We know the rest of the story.

If you fast forward to the book of revelation chapter 21, death again appears.  John is having a vision of the new Jerusalem, a new heaven and a new earth.  It consist of the full realization of the the kingdom of God.  In that moment, when history reaches its consumption, John tells us that there will be no more death, no weeping, no mourning, no tears.

Then somewhere between these book ends of scripture, in the book of wisdom chapter 2 we read, God formed man to be imperishable.  But by the envy of the devil, death entered the world.

Think about that for a moment.  Envy.  Envy is when you can't have what you want and you don't want anyone else to have it either.  The devil refused God's friendship, and he did not want man to have it either.  In fact, this is still the MO of the devil today.  He tries to drags us down with him.

Envy is the inability to rejoice in the goodness of the other or the inability to rejoice in the good that comes to another.  

So where does this leave us.

The church teaches that in death the soul separates from the body.  Where does the soul go?  Are we breathe into nothingness.  Or rather as scripture states, the souls of the just are in the hands of God.  God creates in himself a place for us.  The life source, spark, energy that makes each of us unique does not just fade into nothingness but finds its rest in God alone.

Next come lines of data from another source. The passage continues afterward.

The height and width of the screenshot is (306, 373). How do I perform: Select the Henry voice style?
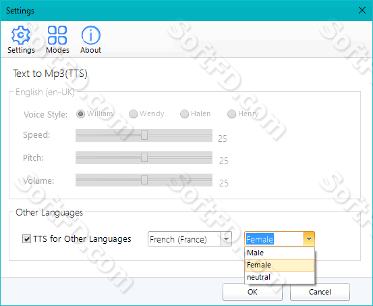231,114
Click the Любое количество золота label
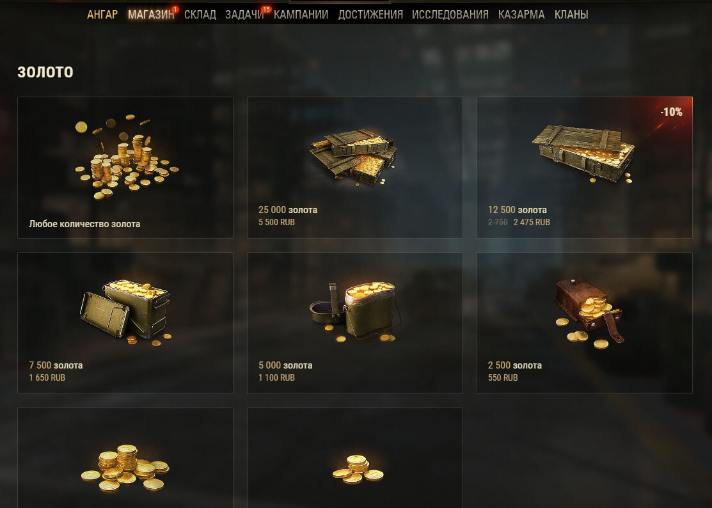712x508 pixels. point(84,224)
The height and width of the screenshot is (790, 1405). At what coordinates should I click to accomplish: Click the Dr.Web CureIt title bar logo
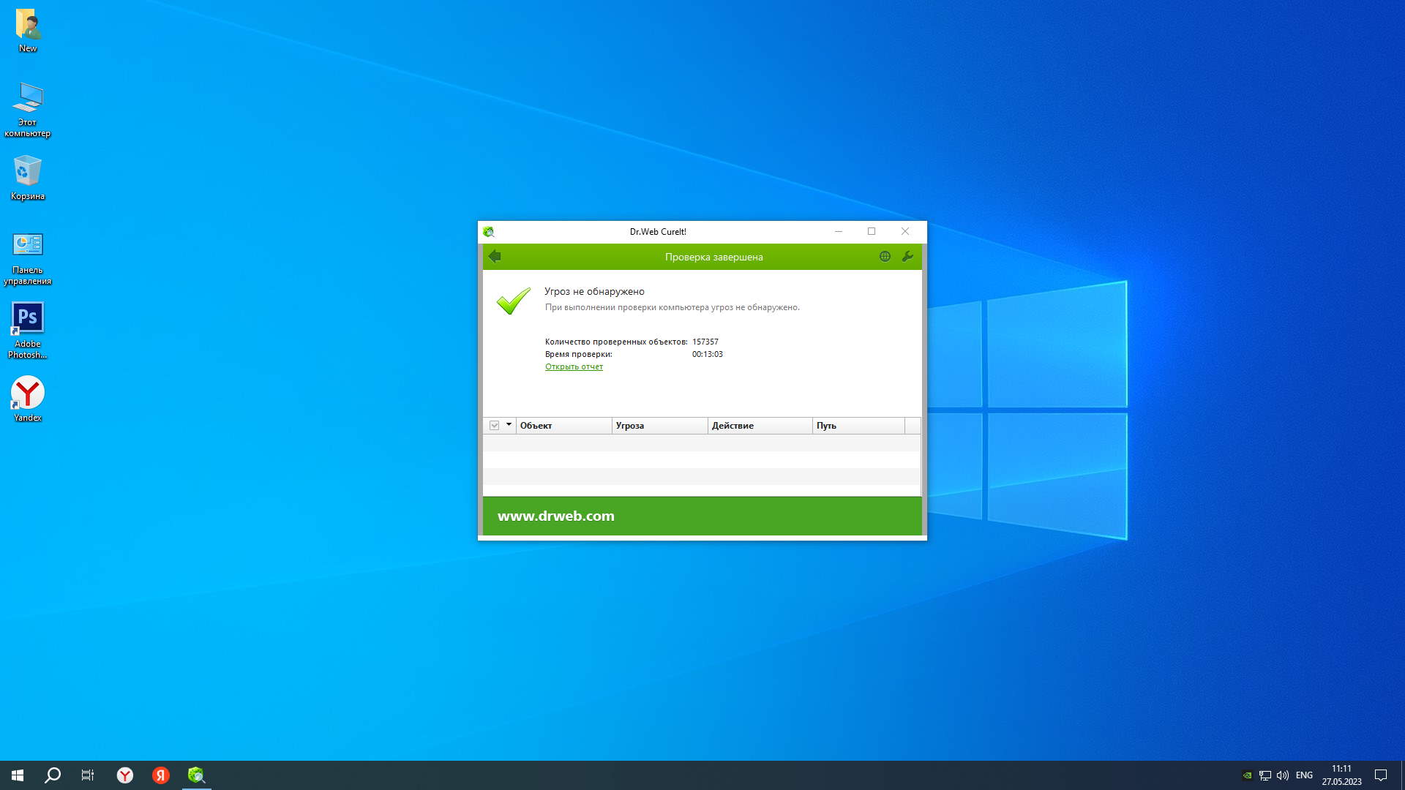tap(489, 232)
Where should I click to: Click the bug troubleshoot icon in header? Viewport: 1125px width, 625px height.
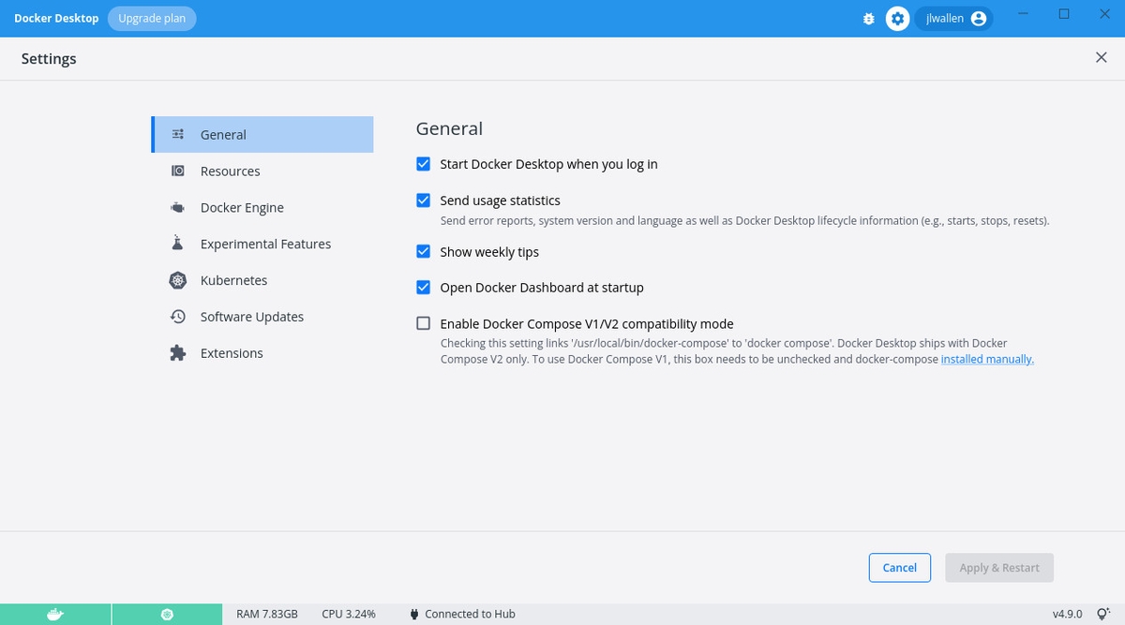(868, 19)
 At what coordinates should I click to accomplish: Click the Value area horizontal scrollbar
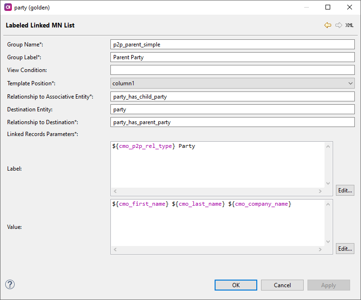click(x=218, y=250)
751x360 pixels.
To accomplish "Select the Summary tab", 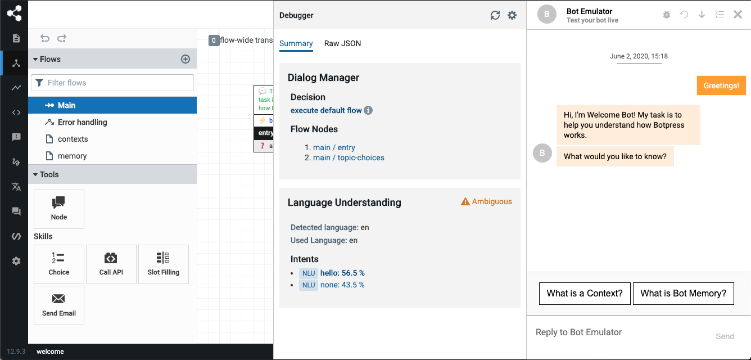I will coord(296,43).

In death God calls man to himself.

The church reminds us that physical death incorporates us fully in to christ's redeeming act. And don't we groan for redemption?  How often do we frustrate ourselves because we still haven't overcome our tendency to be impatient, or get angry or give in to lust?  All of these realities demand redemption.  Death opens up to the fullness of redemption.

Death is not a negative experience but  appositive experience in which we reach a new level of being human.   Is this not what the resurrection is all about.

Here is an analogy to ponder as we close.

When a child is conceived in its mother's womb, it is given an enclosed place to gestate and grow.  Its environment, generally speaking is warm and secure.  Yet, at some point the baby has to be delivered from the womb into the world.  The baby is not meant for the womb.  Only in being delivered can its powers be fully engaged and it can become who it is created to be.  This process is painful.  It involves anxiety, stress, wretched heartache, tears and the like not just for the mother, and the babies family but also for the baby.

Once the baby is born it can't go back in the womb.  Going back would be a retreat into lesser way of being human.

Such it is in death.  The world is like a womb.  We are given a time to gestate, to grow, to mature.  At some point, we too have to be delivered from the world into that place of higher existence.  It, like a delivery of a baby, involves pain, tears, anxiety, stress, wretched heart ache and the like not only for the family but also for the one who is experiencing death.  Then we are delivered.  The loved one can not come back because coming back would be a retreating into a lesser way of being human.

Just like in delivering  child eventually the pain subsides and joy is infused in our life, so it is in death.  At some point the pain subsides and the joy of realizing the reality of new life in Christ takes over.

Here is the bottom line.  Tragedy is not dying young.  I heard that many times over the past few week.  what a tragedy that they died so young!  I disagree.  It isn't the age by which we die that determines a tragedy but rather whether or not we had prepared in this life for that experience. This is the true tragedy.

Too many people live by the philosophy, Carpe Diem, or siege the day, live in the moment, live for today. This is foolish.  People who live for the day with no thought for tomorrow usually end up arrested, thrown in jail, or a many other harmful things occur.

We should live for the moment.  We should live for tomorrow, the great tomorrow, the last day that awaits us.  Only with our eyes fixed on tomorrow can we truly live today.  This is how we prepare.

We give more weight to the life of faith into our lives.  W make sure truth is granted an higher importance than our selfish desires.  Only then can we embrace the beauty of death as a birthing into the newness of life everlasting in christ.